IF YOU DO NOT LIKE SLASHES DO NOT READ THIS.
Chapter 1: there may be something.
It felt wonderful, flying into the clouds. Not having to worry about anything. I have not a care in the world. No Voldermolt, no one standing in my way to stop me from doing what I want to do. I was absolutely perfect until I saw Malfoy. Damn him. When he is around me my blood boils with anger. He thinks he is so much better than anyone else. He is not even great looking. He looks so pale to be a ghost. Gray eyes that can make you wish you dead with just one glare and blonde hair that says please cut me. Of course my hair is not much better.
"Well what do we have here. Saint Potter all by himself." He said to me while I was in the air.
"I could say the same for you Malfoy, no goons to tell you how wonderful you are not." Giving him a taste of his own medicine. "Why don't you go back to the dungeons where you belong and leave me in peace." The look on his face at that moment made me wonder. Do I really hate such a beautiful face? WOW did I just think that. What the hell is wrong with me? I brushed that thought out of my head as fast as I thought it.

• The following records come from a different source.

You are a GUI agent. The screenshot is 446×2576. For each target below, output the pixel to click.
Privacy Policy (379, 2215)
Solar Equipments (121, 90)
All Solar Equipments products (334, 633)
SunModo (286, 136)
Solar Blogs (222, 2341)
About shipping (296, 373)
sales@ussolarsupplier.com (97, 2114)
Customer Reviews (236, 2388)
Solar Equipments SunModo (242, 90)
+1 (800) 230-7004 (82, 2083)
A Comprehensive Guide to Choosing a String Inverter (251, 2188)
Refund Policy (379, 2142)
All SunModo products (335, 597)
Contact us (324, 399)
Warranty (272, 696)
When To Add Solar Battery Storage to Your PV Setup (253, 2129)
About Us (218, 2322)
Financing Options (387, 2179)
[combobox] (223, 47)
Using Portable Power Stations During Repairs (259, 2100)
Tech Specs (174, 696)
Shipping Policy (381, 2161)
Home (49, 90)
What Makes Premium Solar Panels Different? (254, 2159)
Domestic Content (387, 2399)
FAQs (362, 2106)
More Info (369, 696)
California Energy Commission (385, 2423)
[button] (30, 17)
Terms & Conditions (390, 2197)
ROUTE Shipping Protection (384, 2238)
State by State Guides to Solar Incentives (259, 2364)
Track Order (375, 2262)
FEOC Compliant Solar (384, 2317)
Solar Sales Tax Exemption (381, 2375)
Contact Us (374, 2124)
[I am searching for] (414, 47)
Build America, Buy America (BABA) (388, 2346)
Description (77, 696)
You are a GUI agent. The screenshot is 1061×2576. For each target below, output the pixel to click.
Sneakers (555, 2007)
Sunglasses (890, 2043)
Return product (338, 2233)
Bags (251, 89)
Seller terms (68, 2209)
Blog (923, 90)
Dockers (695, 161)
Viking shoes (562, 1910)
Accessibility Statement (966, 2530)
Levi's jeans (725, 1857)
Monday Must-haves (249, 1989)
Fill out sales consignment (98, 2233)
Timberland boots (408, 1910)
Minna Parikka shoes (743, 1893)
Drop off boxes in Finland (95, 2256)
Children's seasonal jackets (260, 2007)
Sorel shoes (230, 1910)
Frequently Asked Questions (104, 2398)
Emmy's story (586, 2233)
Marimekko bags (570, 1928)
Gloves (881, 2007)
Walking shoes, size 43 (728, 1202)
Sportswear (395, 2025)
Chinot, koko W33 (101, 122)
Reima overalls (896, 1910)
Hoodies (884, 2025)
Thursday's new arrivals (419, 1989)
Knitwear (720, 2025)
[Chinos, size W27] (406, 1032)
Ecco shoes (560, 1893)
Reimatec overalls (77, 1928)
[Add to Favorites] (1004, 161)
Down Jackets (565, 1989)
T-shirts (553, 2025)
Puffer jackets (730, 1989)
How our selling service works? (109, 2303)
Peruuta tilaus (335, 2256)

"Why should I leave you alone when it is so much fun to torture you, it brings my life so much meaning." With that smirk he walked away and into Hogwarts.
Draco P.O.V
How could he know? I treat him like shit just to hide my own feelings for him. So no one will know that the great Draco Malfoy is in love with Harry Potter golden boy and is a flaming homosexual. Of course no one would ever guess I hide it very well. I never look at a guy longer than a few seconds and no one knows that I am. That is how I have kept my secret safe for so long. I never go to any gay bars. Never hit on anyone at school. If my parents found out, I would shame the Malfoy name and be disowned. No one must ever found out, but how long can I not act on my hormones and ravish harry Potter where he stands. How long can I deny what I feel? So no one will ever found out my secret that I have kept under lock and key for so long. I think it is time I come out of my shell but how. What would my father say? What would he do to me? Maybe if I get potter to love me and promise to keep it between us and swear never to tell anyone. Maybe I can actually be happy for 15 minutes of my entire life. To be in Harry's arms, to have him loving me with ever touch and kiss. Have him tell me with his own beautiful lips that he loves me and he is mine for the taking. How I dream of that moment every waking second of my life. Of him looking at me as if I am the only man he could ever love and want to be with. Those tan arms and legs wrapped around my body clinging to me for dear life. Oh how wonderful that would be, but it will never come to pass. I will never have him looking at me like that. Never feel his body against mine. Never hear those words from his lips. Never hear his voice against my ear. Never have him touching me. It is only in my dreams. There anything is possible. Even the love of Harry Potter
Next chapter will be longer.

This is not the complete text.